CVC would fire F1 boss Ecclestone if found guilty
CVC would fire F1 boss Ecclestone if found guilty
Formula One shareholder CVC would not hesitate to sack motor sport boss Bernie Ecclestone if he had committed a crime in his dealings with a jailed German banker.

London: Formula One shareholder CVC would not hesitate to sack motor sport boss Bernie Ecclestone if he had committed a crime in his dealings with a jailed German banker, CVC co-founder Donald Mackenzie told a court on Monday. Mackenzie denied that Ecclestone, who has built Formula One into a global money-spinner over the past four decades, was being kept in his post because of his importance to the business. Ecclestone remains a hands-on chief executive at the age of 83.

"If it is proven that Mr Ecclestone has done anything that is criminally wrong, we would fire him," Mackenzie told a hearing at London's High Court. Ecclestone is facing a $100 million damages claim over allegations that he sold the business for too little when CVC became the largest shareholder in a deal agreed in late 2005.

The legal fallout from that deal has raised questions about whether Ecclestone can maintain his long grip on the sport and further complicated stalled plans to list the business on the stock market in Singapore. Lawyers for German firm Constantin Medien (EV4G.DE) argue that Ecclestone favoured a sale to CVC because it planned to keep him on as chief executive.

Mackenzie, a deal-maker who tends to avoid the media spotlight, told the court that Ecclestone had apologised for not immediately telling him about a multi-million dollar payment made to German banker Gerhard Gribkowsky after Gribkowsky's arrest in January 2011.

Mackenzie recalled a meeting with Ecclestone in February 2011 at which the Formula One head told him of the payment, despite earlier denials. "He told me that he had had a meeting with one of his colleagues who had reminded him that he had made payments to Gribkowsky and he apologised for having forgotten this," Mackenzie told the court.

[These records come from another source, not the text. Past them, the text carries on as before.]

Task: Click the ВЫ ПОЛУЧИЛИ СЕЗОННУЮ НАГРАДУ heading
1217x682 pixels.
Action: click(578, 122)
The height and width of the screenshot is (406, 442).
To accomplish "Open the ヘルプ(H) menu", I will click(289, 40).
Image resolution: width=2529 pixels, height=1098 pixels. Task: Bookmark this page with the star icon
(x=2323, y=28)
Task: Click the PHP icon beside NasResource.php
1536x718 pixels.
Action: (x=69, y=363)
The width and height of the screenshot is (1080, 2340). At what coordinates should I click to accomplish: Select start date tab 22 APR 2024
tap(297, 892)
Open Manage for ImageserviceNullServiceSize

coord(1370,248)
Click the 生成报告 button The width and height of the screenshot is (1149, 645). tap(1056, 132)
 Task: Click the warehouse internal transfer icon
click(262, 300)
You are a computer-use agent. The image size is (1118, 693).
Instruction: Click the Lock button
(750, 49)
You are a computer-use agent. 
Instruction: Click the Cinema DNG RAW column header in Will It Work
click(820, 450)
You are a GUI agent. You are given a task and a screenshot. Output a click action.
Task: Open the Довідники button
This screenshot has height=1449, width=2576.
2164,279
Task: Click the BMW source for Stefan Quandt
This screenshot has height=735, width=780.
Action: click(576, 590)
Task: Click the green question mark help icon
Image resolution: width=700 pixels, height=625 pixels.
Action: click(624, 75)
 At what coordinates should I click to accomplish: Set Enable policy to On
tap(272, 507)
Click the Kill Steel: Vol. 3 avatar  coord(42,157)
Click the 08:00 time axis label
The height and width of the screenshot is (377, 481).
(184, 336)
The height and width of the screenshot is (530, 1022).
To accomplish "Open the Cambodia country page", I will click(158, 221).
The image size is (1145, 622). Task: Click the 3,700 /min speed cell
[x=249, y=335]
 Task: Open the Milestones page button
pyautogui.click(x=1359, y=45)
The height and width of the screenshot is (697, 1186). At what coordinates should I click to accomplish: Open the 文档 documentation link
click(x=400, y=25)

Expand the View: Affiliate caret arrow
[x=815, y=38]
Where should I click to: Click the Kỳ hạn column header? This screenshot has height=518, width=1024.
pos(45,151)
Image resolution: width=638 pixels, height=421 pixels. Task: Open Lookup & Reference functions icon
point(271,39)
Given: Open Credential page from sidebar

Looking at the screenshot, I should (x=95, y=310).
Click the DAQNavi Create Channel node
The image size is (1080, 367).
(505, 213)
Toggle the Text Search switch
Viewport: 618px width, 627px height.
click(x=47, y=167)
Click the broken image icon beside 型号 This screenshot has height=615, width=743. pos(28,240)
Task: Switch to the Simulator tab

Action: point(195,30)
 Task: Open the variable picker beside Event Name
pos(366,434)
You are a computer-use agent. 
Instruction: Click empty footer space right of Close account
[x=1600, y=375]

"He told me he had never lied to me and I must say that I had trouble believing you could forget payment of $40 million," Mackenzie said. A Munich court jailed Gribkowsky, former chief risk officer at German bank BayernLB BAYLB.UL for 8-1/2 years in 2012 over a $44 million payment made by Ecclestone and an Ecclestone family trust after the CVC deal.

CVC paid BayernLB around $830 million for a 47 percent stake in Formula One. Constantin, the successor company to former shareholder EM.TV, says it missed out on a share of the proceeds it would have been due had the stake fetched more than $1.05 billion.

Ecclestone told the court this month that he paid Gribkowsky around 10 million pounds because the banker had threatened to make false claims about his tax status that could have cost him as much as $2 billion. The German authorities are due to decide next year whether to put Ecclestone on trial for bribery over the payment. Ecclestone denies any wrongdoing.

Pressed about how lucrative the CVC investment had been, Mackenzie said it was one of the fund's top 10 deals but it had come at the price of some negative headlines. "It is a successful investment apart from the adverse publicity and this is a good example of it," Mackenzie told the court.

With a stock market listing having failed to come off, CVC sold down its stake last year from around 63 percent to 35.5 percent, bringing in U.S investment funds Blackrock and Waddell & Reed and Norway's Norges Bank as investors. The deals gave Formula One an enterprise value of $9.1 billion.

Constantin has brought the case against Ecclestone, the Ecclestone family trust, Gribkowsky and former trust lawyer Stephen Mullens. CVC is not a defendant in the damages claim. Court hearings are expected to continue into next month.